> [Page]:
Nathan Moore's Thoughts
They Hate Us Because They Hate Us
One of the distinctions between the Right and the Left regarding the ongoing war with Islamic fundamentalism is the cause the underlying the conflict. The Left seems to believe that our presence in Iraq and elsewhere is “breeding” terrorists - as if the primary reason for Islamic fundamentalism’s penchant for terrorism is a reactionary one. It’s a “blame the West” mentality. The Right, in marked contrast, believes that the actions of Islamist terrorists are at their very source religious, compelled into action by a belief structure absent any sort of real world prodding by free people.
Hassan Butt, a former member of the British Jihadi Network, validates the conservative interpretation. In an article in Britain’s Daily Mail, Butt explains
When I was still a member of what is probably best termed the British Jihadi Network - a series of British Muslim terrorist groups linked by a single ideology - I remember how we used to laugh in celebration whenever people on TV proclaimed that the sole cause for Islamic acts of terror like 9/11, the Madrid bombings and 7/7 was Western foreign policy.
By blaming the Government for our actions, those who pushed this “Blair’s bombs” line did our propaganda work for us.
The West certainly is to blame for Islamic terrorism, simply by its existence. It this sort of insight from a former fanatic that helps frame the long term nature of this conflict, and the need for Western civilization’s persistence and patience, not self-flagellation and 1960s mired intellectualism. In the world of the Islamic fanatic, there is no grey
There isn’t enough room to outline everything here, but the foundation of extremist reasoning rests upon a model of the world in which you are either a believer or an infidel.
Formal Islamic theology, unlike Christian theology, does not allow for the separation of state and religion: they are considered to be one and the same.
For centuries, the reasoning of Islamic jurists has set down rules of interaction between Dar ul-Islam (the Land of Islam) and Dar ul-Kufr (the Land of Unbelief) to cover almost every matter of trade, peace and war.
But what radicals and extremists do is to take this two steps further. Their first step has been to argue that, since there is no pure Islamic state, the whole world must be Dar ul-Kufr (The Land of Unbelief).
Step two: since Islam must declare war on unbelief, they have declared war upon the whole world.
Along with many of my former peers, I was taught by Pakistani and British radical preachers that this reclassification of the globe as a Land of War (Dar ul-Harb) allows any Muslim to destroy the sanctity of the five rights that every human is granted under Islam: life, wealth, land, mind and belief.

> [Data block]:
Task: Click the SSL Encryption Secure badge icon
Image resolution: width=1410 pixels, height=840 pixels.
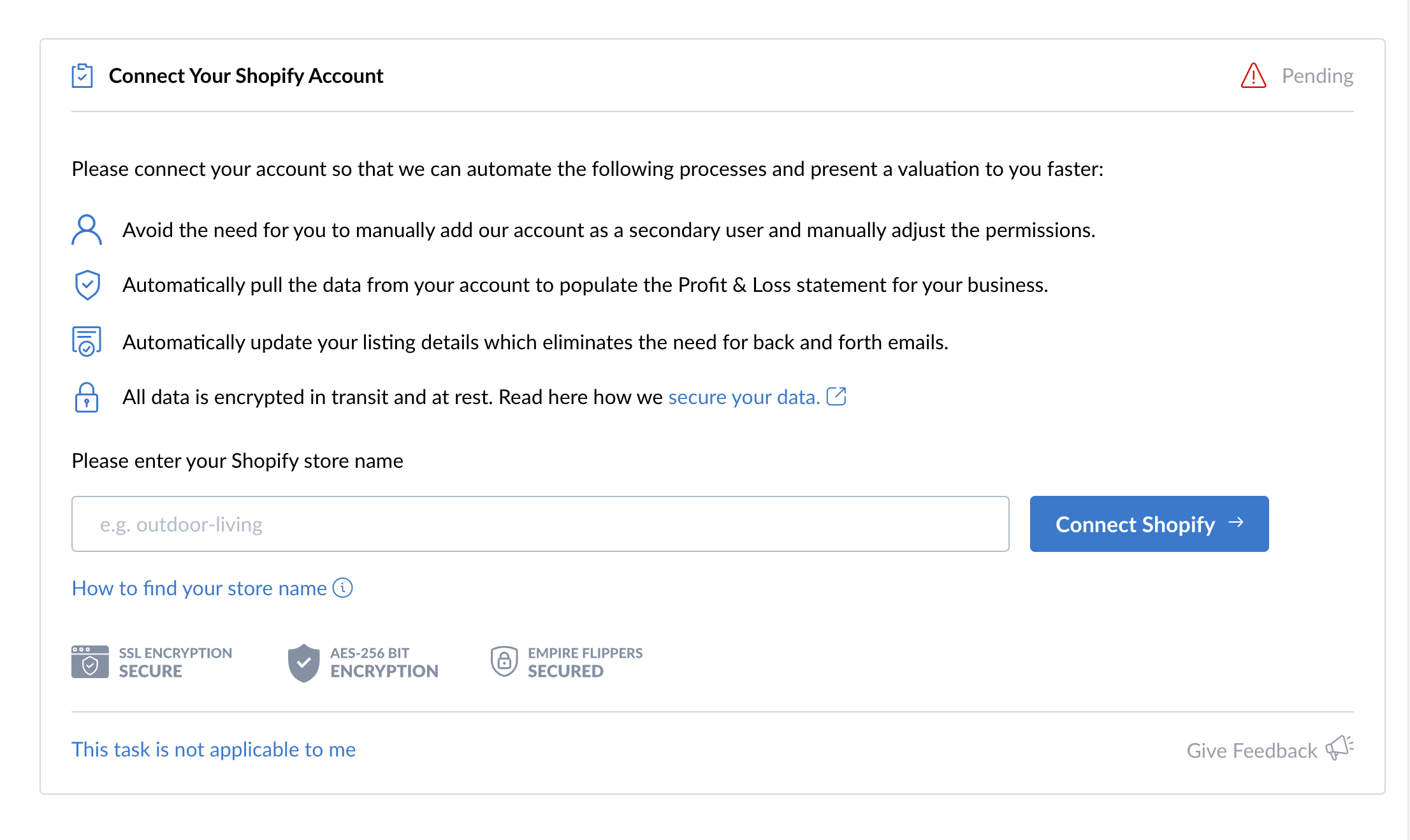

> [Tasks to complete]:
(a) According to the post on Islamic fundamentalism, what are the five rights that Islam grants every human?
(b) Reproduce the post on Islamic fundamentalism from "The West certainly" up to and including "peace and war.".

> [Results of the exercise]:
(a) Life, wealth, land, mind and belief.

(b)
The West certainly is to blame for Islamic terrorism, simply by its existence. It this sort of insight from a former fanatic that helps frame the long term nature of this conflict, and the need for Western civilization’s persistence and patience, not self-flagellation and 1960s mired intellectualism. In the world of the Islamic fanatic, there is no grey
There isn’t enough room to outline everything here, but the foundation of extremist reasoning rests upon a model of the world in which you are either a believer or an infidel.
Formal Islamic theology, unlike Christian theology, does not allow for the separation of state and religion: they are considered to be one and the same.
For centuries, the reasoning of Islamic jurists has set down rules of interaction between Dar ul-Islam (the Land of Islam) and Dar ul-Kufr (the Land of Unbelief) to cover almost every matter of trade, peace and war.